EXTRACTED TEXT –
--- START ---

How to Implement GitOps with Kubernetes Using ArgoCD

Updated: January 30, 2024 By: Guest Contributor Post a comment

Introduction to GitOps with Argo CD

GitOps is a modern approach to automation focused on using Git as the single source of truth for defining the state of applications and infrastructure. Combined with Kubernetes—a powerful container orchestration tool—GitOps streamlines development, deployment, scaling, and management of containerized applications. Argo CD, built with this philosophy in mind, lends itself naturally to manage Kubernetes resources through Git. This tutorial demonstrates how Argo CD can facilitate a GitOps workflow in a Kubernetes environment.

Prerequisites

  • A running Kubernetes cluster
  • kubectl installed and configured
  • Basic understanding of Kubernetes objects like Deployments and Services
  • A Git repository ready for use

Setting up Argo CD in Kubernetes

First, you need to install Argo CD into your Kubernetes cluster. You can do this using a single kubectl command to apply the official manifest from the Argo CD GitHub repository:

kubectl create namespace argocd
kubectl apply -n argocd -f https://raw.githubusercontent.com/argoproj/argo-cd/stable/manifests/install.yaml

After the installation, you can access Argo CD using port forwarding:

kubectl port-forward svc/argocd-server -n argocd 8080:443

Navigate to http://localhost:8080 in your web browser and use the default login ‘admin’, and the password which is the argocd-server pod name. Obtain it by running:

kubectl get pods -n argocd -l app.kubernetes.io/name=argocd-server -o name

Connecting a Git Repository

Configure Argo CD to monitor your Git repository. Suppose your repository URL is https://github.com/your-username/your-repo.git:

argocd repo add https://github.com/your-username/your-repo.git

Argo CD will now start to track changes in this repository.

Defining Infrastructure as Code (IaC)

Create a Kubernetes deployment manifest in YAML format and push it to your Git repository:

apiVersion: apps/v1
kind: Deployment
metadata:
  name: sample-app
spec:
  replicas: 2
  selector:
    matchLabels:
      app: sample
  template:
    metadata:
      labels:
        app: sample
    spec:
      containers:
      - name: nginx-container
        image: nginx:latest

Commit and push this file to your repository. This file serves as the declarative state you want your Kubernetes cluster to achieve.

Creating an Application in Argo CD

Use Argo CD CLI or UI to create an application that tracks your deployment:

argocd app create sample-app \
  --repo https://github.com/your-username/your-repo.git \
  --path . \
  --dest-server https://kubernetes.default.svc \
  --dest-namespace default

Argo CD will now sync your Kubernetes cluster to the state defined in your Git repository.

Whenever you make changes to the Kubernetes manifests in your Git repository, Argo CD will detect these changes and apply them to the cluster. You can check the sync status by:

argocd app get sample-app

Advanced Operations

To ensure your applications meet various requirements you’ll need to understand advanced features and operations such as rollbacks, automated sync policies, and handling secrets confidentially. These aspects are covered in the following articles:

Monitoring and Alerts

Integrating monitoring and alerting systems is additional phase in developing a resilient GitOps pipeline. Tools like Prometheus, Grafana, or third-party services can be set up to track the performance and health of your applications managed by Argo CD. See the detailed guide here: How to Use Kubernetes with Prometheus and Grafana for Monitoring.

Conclusion

Argo CD simplifies your Kubernetes deployments through GitOps, leading to more deterministic and reliable CICD pipelines. The introduction of a Git-focused approach for cluster management not only centralizes control but also ensures consistency and accountability across development stages.

--- END ---

REQUIRED WORK – In the Argo CD tutorial, what command checks the sync status of the sample application?

DATA EXTRACTS –
--- START ---

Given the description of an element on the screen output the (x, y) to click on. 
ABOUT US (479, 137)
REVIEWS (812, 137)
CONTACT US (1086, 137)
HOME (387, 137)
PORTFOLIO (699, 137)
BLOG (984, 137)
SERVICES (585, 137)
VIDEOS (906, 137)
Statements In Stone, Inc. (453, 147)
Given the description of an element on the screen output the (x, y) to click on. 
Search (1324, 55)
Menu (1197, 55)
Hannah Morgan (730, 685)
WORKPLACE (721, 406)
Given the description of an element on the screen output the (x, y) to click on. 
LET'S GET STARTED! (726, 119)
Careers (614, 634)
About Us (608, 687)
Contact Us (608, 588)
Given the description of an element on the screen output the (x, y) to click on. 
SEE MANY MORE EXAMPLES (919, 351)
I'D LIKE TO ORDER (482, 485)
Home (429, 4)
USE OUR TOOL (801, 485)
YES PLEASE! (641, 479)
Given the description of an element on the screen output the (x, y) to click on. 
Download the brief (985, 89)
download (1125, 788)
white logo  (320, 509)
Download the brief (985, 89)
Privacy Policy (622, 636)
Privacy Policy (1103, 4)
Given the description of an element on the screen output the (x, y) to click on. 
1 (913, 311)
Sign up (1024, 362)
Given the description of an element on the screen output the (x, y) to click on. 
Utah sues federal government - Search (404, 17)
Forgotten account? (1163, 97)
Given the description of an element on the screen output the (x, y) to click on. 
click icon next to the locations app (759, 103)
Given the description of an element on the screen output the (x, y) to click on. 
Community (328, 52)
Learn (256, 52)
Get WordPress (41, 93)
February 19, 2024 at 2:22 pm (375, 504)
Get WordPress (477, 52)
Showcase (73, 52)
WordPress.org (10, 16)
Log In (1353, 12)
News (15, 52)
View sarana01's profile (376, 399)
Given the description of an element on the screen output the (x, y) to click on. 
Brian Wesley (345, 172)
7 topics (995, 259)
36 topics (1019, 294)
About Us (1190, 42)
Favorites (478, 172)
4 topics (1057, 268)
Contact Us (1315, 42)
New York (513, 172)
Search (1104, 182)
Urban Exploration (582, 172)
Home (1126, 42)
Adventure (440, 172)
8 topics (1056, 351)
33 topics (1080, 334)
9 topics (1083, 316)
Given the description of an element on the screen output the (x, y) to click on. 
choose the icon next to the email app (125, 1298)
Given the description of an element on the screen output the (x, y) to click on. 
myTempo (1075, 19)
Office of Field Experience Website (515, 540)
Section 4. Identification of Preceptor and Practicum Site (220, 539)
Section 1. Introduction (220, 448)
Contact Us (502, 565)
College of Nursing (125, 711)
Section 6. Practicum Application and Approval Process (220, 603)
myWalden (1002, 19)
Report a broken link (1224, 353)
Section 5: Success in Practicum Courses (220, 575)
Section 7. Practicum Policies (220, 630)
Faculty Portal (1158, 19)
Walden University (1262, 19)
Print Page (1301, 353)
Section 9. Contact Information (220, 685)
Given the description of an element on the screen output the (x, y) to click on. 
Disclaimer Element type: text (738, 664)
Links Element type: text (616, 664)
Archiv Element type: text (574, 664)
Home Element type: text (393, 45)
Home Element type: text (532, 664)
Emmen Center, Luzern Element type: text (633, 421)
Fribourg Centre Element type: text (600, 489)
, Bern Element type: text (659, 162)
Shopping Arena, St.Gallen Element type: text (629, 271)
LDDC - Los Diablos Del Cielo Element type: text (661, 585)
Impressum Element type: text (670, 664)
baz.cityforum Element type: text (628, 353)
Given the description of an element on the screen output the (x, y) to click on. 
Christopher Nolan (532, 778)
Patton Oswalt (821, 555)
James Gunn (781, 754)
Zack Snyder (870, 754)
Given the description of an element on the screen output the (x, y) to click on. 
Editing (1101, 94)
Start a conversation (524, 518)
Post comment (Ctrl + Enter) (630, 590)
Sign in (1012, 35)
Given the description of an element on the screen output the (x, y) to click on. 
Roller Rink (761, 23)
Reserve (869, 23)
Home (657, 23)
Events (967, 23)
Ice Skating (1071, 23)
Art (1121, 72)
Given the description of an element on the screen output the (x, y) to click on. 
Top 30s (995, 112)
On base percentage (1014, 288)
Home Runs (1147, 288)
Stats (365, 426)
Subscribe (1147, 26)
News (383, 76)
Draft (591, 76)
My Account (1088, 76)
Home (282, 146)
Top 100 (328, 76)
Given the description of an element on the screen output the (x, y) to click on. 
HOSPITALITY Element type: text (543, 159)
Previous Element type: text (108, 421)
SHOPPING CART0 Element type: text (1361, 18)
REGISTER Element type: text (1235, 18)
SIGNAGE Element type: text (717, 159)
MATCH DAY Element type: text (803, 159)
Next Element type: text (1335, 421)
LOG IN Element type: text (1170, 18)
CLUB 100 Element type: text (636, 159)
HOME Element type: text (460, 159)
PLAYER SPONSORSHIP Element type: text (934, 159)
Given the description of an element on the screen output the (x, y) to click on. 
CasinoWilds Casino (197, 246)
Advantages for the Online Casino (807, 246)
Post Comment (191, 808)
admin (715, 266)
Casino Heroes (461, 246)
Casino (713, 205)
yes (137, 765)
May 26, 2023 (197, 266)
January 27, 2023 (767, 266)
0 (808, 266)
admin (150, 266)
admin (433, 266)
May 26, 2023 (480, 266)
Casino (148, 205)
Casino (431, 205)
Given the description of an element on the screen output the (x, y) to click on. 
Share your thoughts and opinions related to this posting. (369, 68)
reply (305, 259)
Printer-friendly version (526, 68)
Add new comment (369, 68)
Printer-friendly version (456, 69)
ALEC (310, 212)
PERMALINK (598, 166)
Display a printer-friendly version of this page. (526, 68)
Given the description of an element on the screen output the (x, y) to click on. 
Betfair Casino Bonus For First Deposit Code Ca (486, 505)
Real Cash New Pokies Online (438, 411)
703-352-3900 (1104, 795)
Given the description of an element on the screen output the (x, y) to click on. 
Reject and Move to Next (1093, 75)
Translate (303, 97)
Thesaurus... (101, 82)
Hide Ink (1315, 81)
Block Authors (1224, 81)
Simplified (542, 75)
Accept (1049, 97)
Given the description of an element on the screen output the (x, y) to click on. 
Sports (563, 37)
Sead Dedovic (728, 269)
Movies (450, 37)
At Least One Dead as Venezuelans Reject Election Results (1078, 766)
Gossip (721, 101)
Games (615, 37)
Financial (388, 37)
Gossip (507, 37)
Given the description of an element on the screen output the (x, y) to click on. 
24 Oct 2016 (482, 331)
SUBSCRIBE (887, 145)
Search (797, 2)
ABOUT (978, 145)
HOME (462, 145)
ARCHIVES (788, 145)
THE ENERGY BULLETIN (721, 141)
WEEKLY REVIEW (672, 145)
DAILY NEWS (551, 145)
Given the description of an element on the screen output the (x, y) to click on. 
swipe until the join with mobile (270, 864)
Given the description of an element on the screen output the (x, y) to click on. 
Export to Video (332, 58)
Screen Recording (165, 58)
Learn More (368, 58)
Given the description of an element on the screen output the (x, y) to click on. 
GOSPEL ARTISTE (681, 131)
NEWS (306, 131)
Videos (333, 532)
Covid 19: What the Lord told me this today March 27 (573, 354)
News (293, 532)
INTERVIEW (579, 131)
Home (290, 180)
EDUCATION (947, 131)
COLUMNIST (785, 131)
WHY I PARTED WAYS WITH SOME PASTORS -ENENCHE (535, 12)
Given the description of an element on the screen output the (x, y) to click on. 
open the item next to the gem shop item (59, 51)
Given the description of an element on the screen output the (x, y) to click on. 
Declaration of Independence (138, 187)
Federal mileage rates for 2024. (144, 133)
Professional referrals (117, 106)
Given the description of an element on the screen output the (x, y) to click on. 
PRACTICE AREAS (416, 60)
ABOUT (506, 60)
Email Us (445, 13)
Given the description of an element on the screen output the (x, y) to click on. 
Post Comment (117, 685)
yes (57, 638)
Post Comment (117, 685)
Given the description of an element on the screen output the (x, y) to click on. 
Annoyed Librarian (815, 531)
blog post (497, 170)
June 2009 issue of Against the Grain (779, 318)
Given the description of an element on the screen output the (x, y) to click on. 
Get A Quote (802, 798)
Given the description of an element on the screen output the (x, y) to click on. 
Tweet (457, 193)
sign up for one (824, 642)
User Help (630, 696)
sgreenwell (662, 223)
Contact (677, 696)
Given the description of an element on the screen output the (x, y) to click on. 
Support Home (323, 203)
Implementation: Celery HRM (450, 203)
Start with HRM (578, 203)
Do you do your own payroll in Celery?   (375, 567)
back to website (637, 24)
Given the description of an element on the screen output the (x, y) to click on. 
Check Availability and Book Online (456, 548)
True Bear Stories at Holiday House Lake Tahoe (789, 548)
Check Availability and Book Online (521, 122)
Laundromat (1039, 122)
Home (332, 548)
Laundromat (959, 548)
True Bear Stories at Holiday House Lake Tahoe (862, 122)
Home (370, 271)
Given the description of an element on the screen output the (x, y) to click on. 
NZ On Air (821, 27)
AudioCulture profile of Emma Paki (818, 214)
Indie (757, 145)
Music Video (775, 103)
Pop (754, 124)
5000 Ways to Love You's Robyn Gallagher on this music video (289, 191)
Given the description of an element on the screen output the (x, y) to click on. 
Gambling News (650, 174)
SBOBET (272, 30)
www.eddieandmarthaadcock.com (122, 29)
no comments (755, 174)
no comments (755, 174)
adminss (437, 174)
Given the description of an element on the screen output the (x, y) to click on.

--- END ---

YOUR SOLUTION – argocd app get sample-app